• [Instructions for the task] Without any pictures, retype exactly the lines from the one with "You are a computer-use" through the final line of the records.

┌─ Records provided

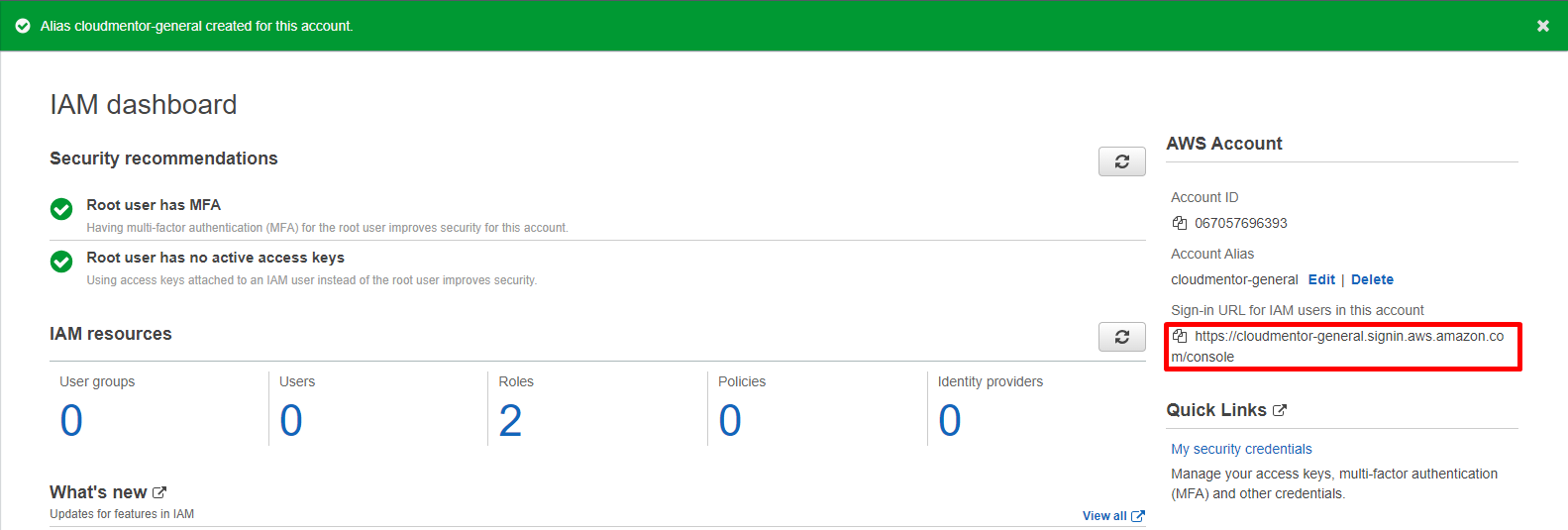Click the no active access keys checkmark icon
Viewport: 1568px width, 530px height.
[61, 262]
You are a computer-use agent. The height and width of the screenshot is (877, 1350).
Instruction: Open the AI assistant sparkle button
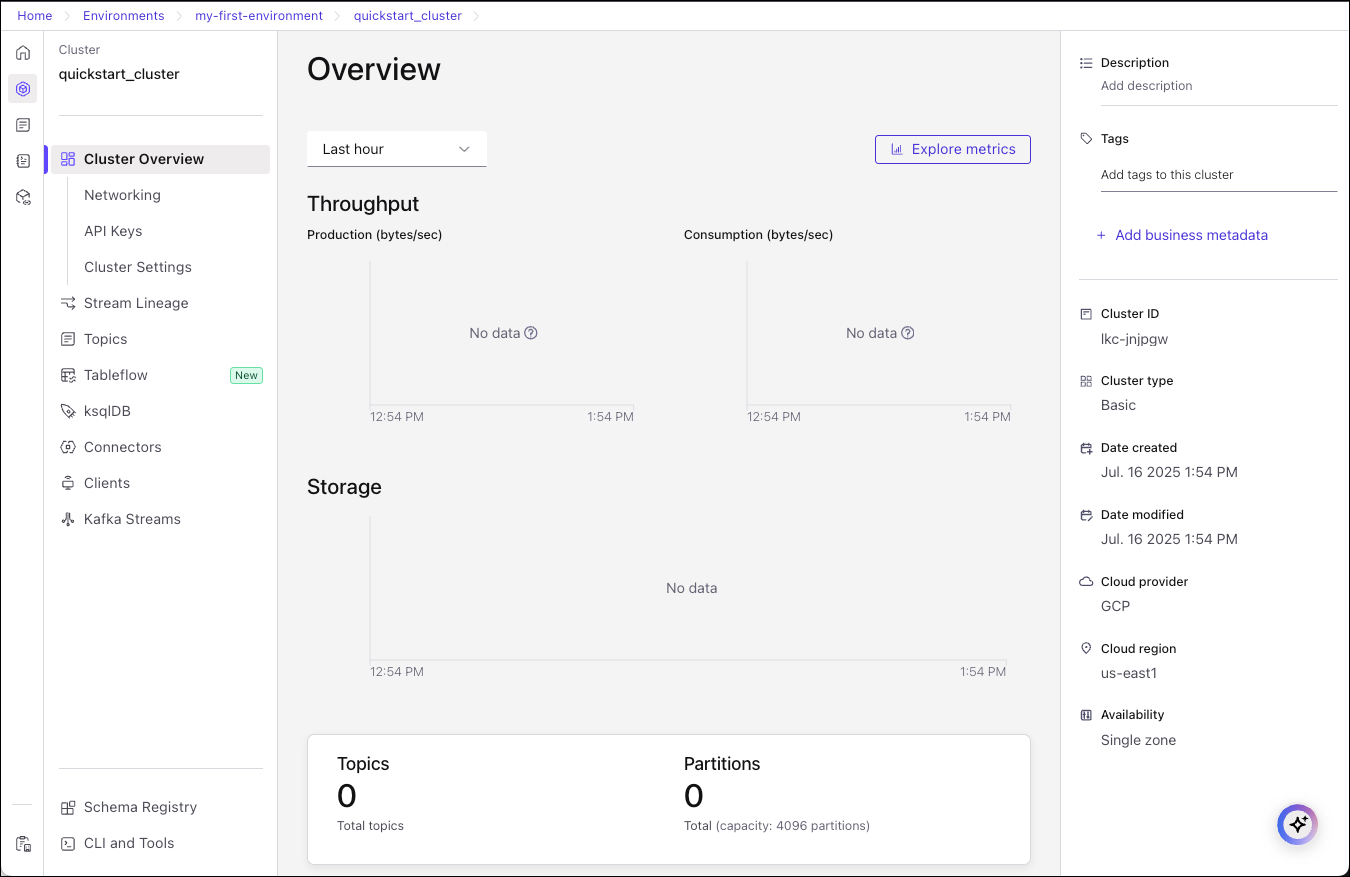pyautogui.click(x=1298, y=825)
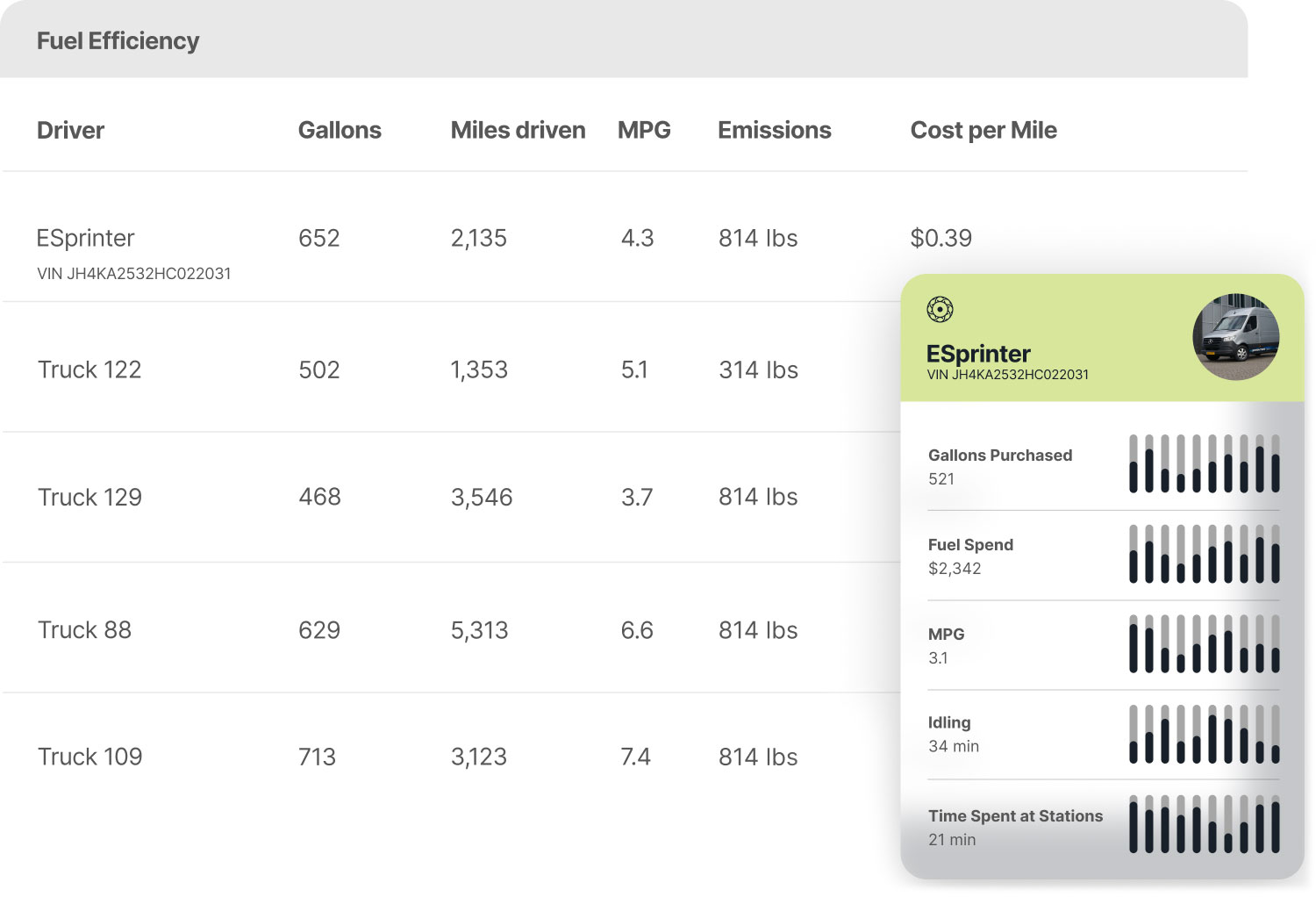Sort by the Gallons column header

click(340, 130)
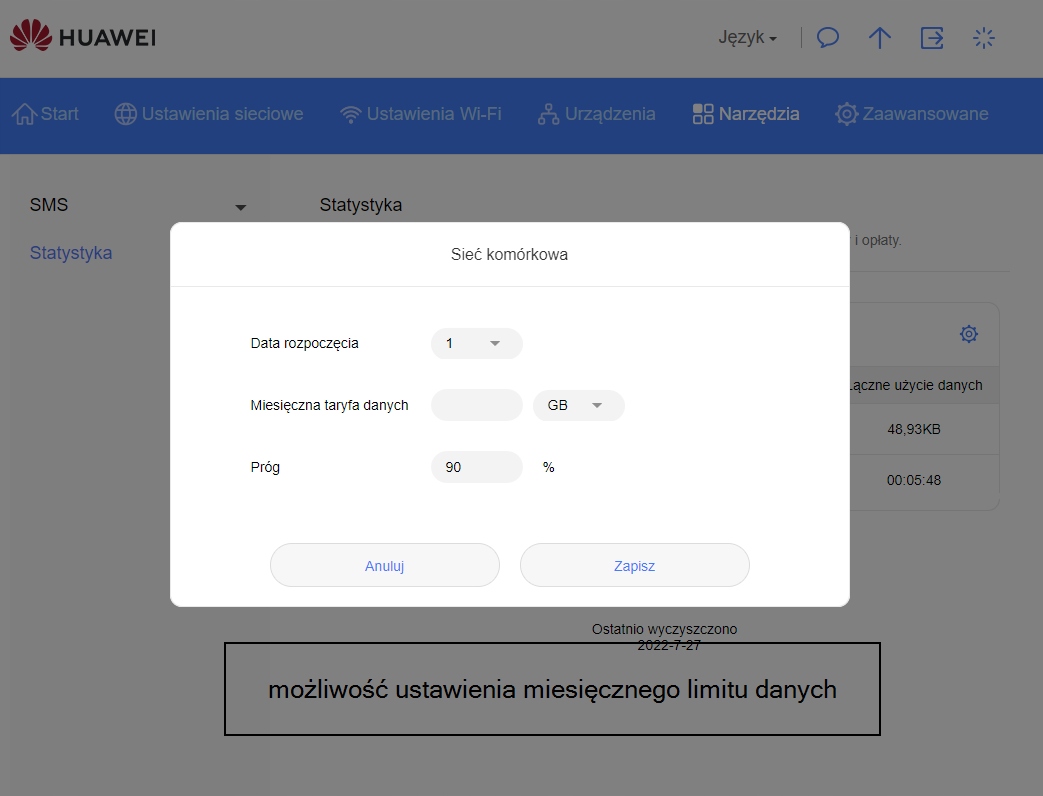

└─

• [Solved exercise]
You are a computer-use agent. The height and width of the screenshot is (877, 1350).
Instruction: Open the AI assistant sparkle button
pyautogui.click(x=1298, y=825)
Sort by the Gallons column header

click(340, 130)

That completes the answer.